Look, if you’re in a Bed, Bath and Beyond, you know it. There’s branding everywhere. Usually, the layouts are similar to the point where you can find a terrycloth robe, a rattan hamper and a Shake Weight blindfolded. It’s a measure of corporate branding. It’s the bare minimum for a successful chain.
It’s just that these guys are new at this, so my comments may have seemed unnecessarily churlish, when in reality, I’m simply thinking ahead.
The thing that surprises me about it is the pervasive impression that I got that the store was an experiment. “We’ll see how it does,” said The Kingpin. I wondered if it would work with the Liberty Village demographic, being as how it’s a mix of young professionals and some people of artistic temperament. No one can really say. It seems like hip young people might be a hard market to sway. I wonder if they’ve done that on purpose to try it out in an area with a difficult population to project. That would be a good idea. They might surpass their expectations in other markets based on that data.
Understand, though, it is pretty much a window dressing. The products are the same. The policies are the same. The new design throws the size of the craft beer section into pretty sharp relief. It’s half the size (maybe two thirds the size) of the buck-a-beer wall. It showcases just about every brand they have. I had no idea until yesterday that we had Keystone Light in Canada. I could have lived without that knowledge.

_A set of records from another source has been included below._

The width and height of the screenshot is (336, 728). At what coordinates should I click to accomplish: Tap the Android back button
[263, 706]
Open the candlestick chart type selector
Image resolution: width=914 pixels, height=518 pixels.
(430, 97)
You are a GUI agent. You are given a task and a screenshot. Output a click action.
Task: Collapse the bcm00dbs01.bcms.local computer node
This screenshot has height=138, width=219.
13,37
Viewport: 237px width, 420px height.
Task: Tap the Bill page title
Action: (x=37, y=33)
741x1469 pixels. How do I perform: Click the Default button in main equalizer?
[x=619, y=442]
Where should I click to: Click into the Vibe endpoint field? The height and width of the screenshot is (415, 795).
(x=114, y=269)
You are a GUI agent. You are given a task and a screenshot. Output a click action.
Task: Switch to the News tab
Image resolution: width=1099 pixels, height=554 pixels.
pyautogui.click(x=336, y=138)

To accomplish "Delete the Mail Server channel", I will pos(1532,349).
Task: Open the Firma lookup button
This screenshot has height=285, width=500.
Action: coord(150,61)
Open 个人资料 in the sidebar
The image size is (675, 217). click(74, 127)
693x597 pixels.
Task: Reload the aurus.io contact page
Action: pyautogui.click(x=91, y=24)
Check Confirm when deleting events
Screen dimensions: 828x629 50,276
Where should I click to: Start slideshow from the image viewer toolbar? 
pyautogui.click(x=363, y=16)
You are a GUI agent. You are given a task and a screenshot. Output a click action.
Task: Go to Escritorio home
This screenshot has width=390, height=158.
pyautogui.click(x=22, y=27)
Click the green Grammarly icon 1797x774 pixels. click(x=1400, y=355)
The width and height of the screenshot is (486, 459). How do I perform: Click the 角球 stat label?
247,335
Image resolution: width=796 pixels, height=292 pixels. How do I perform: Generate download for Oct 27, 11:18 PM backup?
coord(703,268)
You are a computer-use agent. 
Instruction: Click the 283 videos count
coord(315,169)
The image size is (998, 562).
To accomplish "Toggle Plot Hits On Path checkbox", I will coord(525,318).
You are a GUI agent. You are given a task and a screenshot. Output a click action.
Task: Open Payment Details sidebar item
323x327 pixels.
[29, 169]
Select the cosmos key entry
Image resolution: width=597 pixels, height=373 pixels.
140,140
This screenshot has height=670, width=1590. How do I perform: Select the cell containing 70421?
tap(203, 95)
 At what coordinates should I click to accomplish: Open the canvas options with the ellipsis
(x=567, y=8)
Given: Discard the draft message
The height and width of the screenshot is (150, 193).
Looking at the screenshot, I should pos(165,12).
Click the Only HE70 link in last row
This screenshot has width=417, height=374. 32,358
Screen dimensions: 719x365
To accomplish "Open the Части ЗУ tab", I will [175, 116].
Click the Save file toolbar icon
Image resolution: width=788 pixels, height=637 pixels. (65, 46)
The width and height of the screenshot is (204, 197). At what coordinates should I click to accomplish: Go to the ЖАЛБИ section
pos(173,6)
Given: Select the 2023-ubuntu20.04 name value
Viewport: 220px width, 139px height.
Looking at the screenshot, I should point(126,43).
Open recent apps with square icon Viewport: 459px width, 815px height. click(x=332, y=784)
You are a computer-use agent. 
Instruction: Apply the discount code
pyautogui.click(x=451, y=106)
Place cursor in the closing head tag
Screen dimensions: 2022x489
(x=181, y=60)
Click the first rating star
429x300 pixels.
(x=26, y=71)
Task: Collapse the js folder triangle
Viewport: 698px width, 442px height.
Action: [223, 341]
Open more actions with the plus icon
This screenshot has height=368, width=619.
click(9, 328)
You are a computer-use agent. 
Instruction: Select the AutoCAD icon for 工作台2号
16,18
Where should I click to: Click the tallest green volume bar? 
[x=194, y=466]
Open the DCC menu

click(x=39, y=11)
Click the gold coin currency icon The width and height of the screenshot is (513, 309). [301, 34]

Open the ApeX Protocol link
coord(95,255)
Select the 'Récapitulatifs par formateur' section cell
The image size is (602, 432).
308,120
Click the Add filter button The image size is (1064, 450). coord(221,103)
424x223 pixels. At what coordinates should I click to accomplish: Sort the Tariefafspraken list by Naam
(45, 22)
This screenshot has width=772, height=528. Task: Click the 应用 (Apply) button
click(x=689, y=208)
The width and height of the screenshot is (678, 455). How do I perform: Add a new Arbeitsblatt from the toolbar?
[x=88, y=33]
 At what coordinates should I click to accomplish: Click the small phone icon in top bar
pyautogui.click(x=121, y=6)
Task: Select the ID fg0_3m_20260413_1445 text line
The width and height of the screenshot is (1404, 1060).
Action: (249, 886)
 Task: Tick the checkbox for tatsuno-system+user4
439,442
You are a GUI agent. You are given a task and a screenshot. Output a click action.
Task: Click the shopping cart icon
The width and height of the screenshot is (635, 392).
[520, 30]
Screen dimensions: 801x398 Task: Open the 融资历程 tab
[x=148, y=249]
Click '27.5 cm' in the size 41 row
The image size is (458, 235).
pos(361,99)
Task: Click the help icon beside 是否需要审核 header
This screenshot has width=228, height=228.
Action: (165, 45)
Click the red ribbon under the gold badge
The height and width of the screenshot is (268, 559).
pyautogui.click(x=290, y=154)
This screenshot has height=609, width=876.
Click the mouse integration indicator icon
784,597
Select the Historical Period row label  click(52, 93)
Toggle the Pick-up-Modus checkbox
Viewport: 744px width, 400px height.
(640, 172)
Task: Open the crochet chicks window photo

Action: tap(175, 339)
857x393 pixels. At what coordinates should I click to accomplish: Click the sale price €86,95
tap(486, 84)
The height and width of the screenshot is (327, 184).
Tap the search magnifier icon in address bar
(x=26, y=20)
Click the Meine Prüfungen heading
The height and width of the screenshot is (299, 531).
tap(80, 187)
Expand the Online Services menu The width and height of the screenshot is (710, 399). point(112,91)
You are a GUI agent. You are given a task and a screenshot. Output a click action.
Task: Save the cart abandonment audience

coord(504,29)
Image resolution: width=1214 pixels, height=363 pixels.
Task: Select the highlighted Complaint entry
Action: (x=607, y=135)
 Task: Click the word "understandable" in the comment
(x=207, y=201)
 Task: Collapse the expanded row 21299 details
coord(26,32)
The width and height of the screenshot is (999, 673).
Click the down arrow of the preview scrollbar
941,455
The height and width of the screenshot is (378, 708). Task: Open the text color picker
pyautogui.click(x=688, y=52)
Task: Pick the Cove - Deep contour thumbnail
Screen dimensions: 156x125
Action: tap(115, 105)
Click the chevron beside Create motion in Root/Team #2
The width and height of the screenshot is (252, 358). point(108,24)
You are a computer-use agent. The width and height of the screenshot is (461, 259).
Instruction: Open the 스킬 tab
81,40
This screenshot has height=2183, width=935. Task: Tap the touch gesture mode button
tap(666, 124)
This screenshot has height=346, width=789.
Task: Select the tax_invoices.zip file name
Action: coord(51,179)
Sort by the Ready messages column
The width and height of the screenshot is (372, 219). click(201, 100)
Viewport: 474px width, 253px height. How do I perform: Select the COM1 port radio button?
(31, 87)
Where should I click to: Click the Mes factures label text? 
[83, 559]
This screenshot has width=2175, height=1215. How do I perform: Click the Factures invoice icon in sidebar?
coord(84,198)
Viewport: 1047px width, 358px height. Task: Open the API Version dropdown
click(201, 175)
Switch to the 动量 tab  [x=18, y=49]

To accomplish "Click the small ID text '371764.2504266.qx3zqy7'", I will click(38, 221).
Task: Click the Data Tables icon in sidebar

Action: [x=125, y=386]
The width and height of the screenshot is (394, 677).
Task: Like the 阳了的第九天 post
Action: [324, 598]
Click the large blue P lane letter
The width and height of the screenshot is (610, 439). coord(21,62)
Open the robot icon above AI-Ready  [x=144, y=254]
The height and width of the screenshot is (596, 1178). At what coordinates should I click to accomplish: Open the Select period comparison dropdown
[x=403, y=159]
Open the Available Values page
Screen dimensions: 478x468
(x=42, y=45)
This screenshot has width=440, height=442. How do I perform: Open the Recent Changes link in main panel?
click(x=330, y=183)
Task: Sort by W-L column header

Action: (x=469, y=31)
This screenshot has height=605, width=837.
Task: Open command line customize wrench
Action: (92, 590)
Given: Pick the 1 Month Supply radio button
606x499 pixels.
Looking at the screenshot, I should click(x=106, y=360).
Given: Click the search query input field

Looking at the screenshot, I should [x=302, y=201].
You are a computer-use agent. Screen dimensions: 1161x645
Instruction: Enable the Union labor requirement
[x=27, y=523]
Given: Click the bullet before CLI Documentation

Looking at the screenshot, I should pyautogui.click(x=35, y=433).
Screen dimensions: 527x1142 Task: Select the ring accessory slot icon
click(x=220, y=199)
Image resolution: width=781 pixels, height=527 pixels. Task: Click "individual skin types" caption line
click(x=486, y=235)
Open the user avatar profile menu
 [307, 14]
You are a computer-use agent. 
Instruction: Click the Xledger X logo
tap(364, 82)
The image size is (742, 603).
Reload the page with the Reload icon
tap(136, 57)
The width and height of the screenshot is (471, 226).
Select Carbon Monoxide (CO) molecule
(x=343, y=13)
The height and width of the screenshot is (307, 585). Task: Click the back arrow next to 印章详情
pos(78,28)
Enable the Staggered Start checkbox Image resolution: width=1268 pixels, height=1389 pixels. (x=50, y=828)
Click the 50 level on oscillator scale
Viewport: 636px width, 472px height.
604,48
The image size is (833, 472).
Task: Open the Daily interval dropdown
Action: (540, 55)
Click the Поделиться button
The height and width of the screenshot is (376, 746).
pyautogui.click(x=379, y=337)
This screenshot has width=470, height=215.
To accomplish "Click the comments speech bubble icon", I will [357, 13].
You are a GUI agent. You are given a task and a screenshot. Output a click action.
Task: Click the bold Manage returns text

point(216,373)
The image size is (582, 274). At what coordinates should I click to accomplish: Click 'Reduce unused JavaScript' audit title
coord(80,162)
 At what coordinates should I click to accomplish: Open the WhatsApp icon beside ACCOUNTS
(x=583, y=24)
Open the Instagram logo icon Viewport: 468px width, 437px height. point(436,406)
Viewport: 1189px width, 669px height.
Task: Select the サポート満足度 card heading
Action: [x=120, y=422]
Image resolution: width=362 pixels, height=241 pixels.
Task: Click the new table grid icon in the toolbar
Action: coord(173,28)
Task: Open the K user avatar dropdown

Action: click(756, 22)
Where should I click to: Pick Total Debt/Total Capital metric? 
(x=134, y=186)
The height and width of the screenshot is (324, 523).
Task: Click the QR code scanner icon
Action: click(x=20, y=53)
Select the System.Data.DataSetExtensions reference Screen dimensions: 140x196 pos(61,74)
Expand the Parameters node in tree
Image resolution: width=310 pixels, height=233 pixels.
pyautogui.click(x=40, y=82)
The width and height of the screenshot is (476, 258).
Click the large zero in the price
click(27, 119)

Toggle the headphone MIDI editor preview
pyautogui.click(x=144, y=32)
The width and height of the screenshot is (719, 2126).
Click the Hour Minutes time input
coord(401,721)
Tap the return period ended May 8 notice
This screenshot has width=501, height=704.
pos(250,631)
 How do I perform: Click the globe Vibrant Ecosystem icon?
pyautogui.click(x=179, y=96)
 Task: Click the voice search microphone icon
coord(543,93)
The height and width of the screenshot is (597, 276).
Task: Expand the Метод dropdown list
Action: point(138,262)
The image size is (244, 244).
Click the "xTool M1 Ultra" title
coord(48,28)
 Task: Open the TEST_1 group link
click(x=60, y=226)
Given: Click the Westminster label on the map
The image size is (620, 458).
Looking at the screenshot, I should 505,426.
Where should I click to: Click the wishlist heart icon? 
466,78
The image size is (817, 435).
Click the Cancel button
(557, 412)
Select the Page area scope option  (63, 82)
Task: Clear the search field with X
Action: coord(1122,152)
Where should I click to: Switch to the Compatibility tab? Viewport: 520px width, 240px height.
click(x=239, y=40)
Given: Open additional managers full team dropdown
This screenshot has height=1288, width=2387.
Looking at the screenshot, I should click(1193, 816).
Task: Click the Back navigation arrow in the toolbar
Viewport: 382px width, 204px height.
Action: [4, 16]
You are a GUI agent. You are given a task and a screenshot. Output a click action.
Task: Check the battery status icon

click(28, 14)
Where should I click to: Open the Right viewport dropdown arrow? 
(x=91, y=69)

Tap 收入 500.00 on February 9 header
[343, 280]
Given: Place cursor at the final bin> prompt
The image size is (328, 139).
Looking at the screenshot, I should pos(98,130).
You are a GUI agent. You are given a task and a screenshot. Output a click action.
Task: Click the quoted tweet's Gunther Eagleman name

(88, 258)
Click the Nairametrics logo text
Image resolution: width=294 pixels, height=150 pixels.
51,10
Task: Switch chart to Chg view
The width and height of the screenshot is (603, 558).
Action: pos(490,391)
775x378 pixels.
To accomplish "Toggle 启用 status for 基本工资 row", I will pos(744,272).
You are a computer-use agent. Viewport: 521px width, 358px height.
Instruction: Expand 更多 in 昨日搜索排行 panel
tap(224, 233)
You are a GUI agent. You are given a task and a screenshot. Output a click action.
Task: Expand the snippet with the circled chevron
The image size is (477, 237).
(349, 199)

On balance, it’s a nice store, but I don’t understand the timidity. They shouldn’t call it The Beer Boutique. The concept is a fallacy, since the concept includes no additional boutique products. It’s just a nicer store. What they should do is invest in renovating all of The Beer Stores to make them like this. Sure, the initial outlay would be some gargantuan sum of money, but it might make people want to shop there. It worked for their competition.